→ Problem
Copy out each line of the material in which the word "screenshot" can be found.

→ Source material

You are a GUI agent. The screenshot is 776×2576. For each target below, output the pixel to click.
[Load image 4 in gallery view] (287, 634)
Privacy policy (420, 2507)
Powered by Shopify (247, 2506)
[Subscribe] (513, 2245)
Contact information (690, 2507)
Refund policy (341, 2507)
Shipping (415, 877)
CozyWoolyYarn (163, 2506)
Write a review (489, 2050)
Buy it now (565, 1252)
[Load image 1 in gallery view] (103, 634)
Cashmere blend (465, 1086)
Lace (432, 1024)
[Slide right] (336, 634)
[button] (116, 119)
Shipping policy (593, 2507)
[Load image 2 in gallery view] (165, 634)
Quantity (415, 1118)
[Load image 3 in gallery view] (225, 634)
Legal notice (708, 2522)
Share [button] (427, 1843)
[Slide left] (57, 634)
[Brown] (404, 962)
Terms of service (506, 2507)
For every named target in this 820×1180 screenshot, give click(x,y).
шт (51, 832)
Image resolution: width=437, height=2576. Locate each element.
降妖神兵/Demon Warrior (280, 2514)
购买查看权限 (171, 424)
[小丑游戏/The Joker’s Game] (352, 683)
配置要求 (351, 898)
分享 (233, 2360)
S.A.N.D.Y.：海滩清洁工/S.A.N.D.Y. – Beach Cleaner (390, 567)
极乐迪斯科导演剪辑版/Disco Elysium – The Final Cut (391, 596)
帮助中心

→ Exercise output
You are a GUI agent. The screenshot is 776×2576. For each target below, output the pixel to click.
For every named target in this 820×1180 screenshot, give click(x,y).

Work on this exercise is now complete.